As mentioned above, this research received approval from the Committee for Regulation of Human Specimens and Volunteers at National Taiwan University Hospital and written informed consent was obtained from all study participants. Volunteers were healthy individuals older than 18 years, regardless of sex, and without prior use of antibacterial or anti-inflammatory drugs. Neutrophils were isolated from heparinized venous blood samples using Ficoll-Histopaque (Histopaque 1119 and Histopaque 1083, Sigma-Aldrich). Neutrophils were collected and seeded onto plasma-coated coverslips (100 µL of the suspension in Roswell Park Memorial Institute (RPMI) medium contains 106 cells/mL), which were placed into the wells of a 24-well plate and incubated in 5% CO2 at 37 °C for 1 h. After removing non-adherent neutrophils, the remaining neutrophils on the coverslip were subsequently stimulated with recombinant S. gordonii EsxA (0.25, 0.5, 1, and 10 µg/mL) in RPMI medium for 4 h.
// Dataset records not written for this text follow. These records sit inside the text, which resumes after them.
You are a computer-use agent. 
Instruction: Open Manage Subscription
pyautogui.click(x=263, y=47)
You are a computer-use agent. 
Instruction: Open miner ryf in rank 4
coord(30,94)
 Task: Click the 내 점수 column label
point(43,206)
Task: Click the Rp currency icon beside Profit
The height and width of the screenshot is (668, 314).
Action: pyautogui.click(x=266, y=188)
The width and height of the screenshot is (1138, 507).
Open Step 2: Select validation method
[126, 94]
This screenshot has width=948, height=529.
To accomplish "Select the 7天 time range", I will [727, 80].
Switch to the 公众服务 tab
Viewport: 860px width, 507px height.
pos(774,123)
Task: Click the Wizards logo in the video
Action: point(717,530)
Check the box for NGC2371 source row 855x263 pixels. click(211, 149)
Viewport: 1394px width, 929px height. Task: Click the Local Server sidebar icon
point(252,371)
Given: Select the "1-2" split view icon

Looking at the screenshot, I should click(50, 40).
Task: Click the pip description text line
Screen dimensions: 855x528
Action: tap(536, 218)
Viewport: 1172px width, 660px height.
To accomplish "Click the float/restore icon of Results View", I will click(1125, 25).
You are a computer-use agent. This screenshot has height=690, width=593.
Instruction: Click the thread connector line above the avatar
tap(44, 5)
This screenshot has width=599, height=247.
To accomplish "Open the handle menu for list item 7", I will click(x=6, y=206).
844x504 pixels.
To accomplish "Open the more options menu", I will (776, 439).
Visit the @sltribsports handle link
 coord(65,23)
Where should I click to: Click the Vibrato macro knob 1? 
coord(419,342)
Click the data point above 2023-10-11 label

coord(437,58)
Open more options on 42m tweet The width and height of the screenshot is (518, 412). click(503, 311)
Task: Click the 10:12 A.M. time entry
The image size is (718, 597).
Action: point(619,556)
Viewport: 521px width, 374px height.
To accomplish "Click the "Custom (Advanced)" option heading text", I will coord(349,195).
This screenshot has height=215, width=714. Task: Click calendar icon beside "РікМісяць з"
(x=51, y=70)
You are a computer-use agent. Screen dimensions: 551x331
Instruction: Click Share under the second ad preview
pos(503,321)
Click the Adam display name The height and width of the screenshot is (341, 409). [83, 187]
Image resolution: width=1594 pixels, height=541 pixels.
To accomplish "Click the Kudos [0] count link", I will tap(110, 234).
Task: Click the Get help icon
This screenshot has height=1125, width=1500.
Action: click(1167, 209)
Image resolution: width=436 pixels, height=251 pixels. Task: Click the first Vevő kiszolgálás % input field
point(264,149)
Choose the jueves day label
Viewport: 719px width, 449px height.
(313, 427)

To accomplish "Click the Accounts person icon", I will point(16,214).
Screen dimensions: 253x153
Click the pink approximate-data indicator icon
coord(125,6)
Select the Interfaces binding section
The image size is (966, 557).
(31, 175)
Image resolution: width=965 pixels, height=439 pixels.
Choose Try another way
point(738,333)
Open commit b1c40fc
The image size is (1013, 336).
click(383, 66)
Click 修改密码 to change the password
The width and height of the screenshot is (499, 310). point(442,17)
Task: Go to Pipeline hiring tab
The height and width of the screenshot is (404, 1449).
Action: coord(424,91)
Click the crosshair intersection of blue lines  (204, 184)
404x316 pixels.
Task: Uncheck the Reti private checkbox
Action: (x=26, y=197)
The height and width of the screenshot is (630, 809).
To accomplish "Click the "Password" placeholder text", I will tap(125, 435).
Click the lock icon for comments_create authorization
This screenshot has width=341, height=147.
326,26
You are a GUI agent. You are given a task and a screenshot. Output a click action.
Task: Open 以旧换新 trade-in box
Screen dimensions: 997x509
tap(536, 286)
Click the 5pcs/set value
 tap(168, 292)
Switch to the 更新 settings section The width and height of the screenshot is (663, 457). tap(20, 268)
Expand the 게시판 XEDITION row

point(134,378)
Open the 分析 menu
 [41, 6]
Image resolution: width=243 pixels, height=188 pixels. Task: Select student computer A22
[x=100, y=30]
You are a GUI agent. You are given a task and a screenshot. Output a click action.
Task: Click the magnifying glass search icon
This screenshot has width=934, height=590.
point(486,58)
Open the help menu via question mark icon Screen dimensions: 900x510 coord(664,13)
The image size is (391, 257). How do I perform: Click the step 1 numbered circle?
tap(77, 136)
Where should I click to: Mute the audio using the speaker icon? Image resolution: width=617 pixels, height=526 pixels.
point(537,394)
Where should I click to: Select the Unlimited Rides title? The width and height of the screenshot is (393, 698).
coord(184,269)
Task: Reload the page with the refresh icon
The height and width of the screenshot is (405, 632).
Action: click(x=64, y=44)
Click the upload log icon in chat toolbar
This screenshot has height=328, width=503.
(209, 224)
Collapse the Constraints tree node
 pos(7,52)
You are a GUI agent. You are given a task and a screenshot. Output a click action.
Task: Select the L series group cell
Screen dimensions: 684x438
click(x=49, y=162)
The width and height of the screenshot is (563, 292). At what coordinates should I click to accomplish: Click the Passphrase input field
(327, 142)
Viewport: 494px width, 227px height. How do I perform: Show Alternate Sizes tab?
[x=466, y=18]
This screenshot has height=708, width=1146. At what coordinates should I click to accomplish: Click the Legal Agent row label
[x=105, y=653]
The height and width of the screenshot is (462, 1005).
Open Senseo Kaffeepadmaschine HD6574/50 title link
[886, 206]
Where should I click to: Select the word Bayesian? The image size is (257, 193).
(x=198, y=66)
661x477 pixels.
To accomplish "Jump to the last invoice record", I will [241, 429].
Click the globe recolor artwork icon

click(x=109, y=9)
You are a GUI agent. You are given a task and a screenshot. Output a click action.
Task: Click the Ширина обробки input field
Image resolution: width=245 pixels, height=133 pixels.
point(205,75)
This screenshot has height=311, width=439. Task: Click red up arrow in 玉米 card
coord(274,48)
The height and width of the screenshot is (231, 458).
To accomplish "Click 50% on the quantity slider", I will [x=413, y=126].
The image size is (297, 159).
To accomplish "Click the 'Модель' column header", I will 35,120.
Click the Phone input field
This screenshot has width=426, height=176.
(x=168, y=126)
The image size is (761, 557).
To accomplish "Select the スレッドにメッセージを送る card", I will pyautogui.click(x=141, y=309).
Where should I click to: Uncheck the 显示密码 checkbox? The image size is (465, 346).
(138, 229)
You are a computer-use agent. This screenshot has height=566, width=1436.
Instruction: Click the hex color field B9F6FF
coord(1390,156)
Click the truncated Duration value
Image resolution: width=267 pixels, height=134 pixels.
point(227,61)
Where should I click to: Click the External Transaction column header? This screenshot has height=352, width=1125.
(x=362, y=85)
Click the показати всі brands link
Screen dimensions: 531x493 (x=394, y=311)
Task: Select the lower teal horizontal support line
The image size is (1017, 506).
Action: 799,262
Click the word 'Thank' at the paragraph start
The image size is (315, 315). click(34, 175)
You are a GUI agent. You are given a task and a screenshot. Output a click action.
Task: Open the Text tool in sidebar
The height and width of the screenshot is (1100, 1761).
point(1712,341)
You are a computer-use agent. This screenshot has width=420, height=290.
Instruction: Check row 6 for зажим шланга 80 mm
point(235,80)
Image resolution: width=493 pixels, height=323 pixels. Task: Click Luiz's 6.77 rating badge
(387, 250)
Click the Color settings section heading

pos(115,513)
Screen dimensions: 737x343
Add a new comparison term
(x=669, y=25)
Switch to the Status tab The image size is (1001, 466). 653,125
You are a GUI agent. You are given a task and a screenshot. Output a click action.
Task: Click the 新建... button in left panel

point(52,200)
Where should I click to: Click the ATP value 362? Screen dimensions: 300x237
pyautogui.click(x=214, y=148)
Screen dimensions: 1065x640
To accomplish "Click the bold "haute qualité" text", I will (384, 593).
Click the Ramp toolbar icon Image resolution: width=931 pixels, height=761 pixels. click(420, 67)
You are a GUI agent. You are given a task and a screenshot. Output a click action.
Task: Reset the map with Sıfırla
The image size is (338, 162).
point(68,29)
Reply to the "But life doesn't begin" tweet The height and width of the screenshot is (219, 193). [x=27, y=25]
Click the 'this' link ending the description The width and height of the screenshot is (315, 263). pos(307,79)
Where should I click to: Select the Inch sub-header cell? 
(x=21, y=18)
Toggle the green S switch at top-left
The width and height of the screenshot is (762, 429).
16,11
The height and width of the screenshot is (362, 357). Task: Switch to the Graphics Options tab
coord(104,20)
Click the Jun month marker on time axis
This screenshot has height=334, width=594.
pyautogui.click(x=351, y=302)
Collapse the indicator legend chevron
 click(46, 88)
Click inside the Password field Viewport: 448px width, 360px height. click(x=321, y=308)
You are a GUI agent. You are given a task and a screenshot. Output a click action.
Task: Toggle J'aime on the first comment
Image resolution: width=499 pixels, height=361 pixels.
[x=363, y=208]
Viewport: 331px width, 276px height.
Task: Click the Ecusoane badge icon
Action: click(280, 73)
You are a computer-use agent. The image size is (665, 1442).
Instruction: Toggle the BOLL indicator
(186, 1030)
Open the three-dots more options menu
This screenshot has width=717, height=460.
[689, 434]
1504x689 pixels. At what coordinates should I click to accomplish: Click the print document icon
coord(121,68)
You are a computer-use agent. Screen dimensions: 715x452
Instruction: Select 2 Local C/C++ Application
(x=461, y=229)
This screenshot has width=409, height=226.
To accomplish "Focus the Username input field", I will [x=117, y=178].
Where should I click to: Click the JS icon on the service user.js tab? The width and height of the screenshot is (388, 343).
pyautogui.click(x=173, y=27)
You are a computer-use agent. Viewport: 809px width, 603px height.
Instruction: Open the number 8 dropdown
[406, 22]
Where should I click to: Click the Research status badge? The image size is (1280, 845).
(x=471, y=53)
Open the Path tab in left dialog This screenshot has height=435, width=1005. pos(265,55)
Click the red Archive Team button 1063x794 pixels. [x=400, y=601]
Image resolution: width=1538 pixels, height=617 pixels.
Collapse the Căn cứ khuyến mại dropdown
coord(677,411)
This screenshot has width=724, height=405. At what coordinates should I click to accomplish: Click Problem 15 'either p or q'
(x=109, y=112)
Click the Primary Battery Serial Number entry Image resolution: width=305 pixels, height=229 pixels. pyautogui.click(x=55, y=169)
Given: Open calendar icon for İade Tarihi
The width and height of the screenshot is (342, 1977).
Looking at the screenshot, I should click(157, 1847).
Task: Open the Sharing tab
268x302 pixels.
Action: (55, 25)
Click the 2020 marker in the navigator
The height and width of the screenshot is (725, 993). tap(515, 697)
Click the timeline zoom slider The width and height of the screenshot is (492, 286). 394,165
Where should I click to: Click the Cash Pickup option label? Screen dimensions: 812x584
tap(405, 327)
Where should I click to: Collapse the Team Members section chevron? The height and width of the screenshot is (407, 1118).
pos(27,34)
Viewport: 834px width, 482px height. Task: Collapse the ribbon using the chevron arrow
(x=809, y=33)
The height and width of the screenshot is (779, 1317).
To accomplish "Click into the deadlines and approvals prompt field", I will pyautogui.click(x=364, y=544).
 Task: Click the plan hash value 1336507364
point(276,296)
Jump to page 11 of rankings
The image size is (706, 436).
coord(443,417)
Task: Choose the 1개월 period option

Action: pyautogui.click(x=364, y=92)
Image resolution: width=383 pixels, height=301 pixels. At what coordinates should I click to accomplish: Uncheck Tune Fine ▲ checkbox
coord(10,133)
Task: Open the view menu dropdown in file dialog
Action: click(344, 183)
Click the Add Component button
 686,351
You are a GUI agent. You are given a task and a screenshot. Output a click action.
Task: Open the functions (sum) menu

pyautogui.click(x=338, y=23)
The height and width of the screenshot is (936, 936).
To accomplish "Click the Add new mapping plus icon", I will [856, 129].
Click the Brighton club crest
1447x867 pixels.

A transwell assay was performed in a 24-well plate using polycarbonate transwell inserts with 8.75 mm diameter membranes having 0.4 µM pores (SPL life science; catalog:35324). The neutrophils were seeded in the lower compartment of the 24-well plate, and wild-type and isogenic S. gordonii strains were added to the transwell bucket at an MOI of 100. The plate was then incubated for 8 h in 5% CO2 at 37 °C. To observe NETs, samples were stained with two primary antibodies: a mouse anti-human MPO antibody (dilution 1:200; Santa Cruz Biotechnology, sc-52707) and a rabbit anti-human citrullinated histone H3 (citH3) antibody (dilution 1:100; Abcam, ab5103, Cambridge, MA). MPO was detected using a FITC- or Texas Red-labeled anti-mouse IgG secondary antibody (Jackson ImmunoResearch Labs, West Grove, PA, USA), while citH3 was followed with an anti-rabbit IgG secondary antibody (Jackson ImmunoResearch Labs, West Grove, PA, USA). DNA was stained with Hoechst 33,258 (Sigma-Aldrich, St. Louis, Missouri, United States). NET formation was observed by confocal microscopy (TCS Leica SP5 or SP8) and analyzed using the Volocity program (PerkinElmer; https://www.volocity4d.com/).

Cell cytotoxicity assay

For neutrophil cytotoxicity assays, bacterial cells were inoculated with neutrophils at a multiplicity of infection (MOI) of 100 and incubated for 8 h. LDH release was then quantified using an LDH assay kit (Abcam ab65393) according to the manufacturer’s instructions. Transwell cytotoxicity assays were performed in 24-well plates with cells seeded in the bottom compartment. Wild-type and isogenic S. gordonii strains were added to the transwell bucket at an MOI of 100. The plate was then incubated for 8 h in 5% CO2 at 37 °C. To achieve maximum LDH release, cell lysis solution was added to each well, followed by addition of 50 µl of the reconstituted substrate mix. The reaction was then stopped, and the absorbance was recorded at 450 nm using an ELISA plate reader. Cytotoxicity was quantified as a percentage relative to an uninfected control that was treated with 1% Triton X-100.

Statistical analysis

Analyses of the statistical significance of differences between two datasets were conducted using an unpaired, two-tailed Student’s t-test. For comparison of more than two datasets, a one-way ANOVA followed by a Bonferroni post-hoc test was utilized. For data with a non-normal distribution, Mann-Whitney U and Kruskal-Wallis tests followed by a Dunn’s post-test were employed. These analyses were performed using GraphPad Prism version 8 (GraphPad Software). A p-value < 0.05 indicated statistical significance.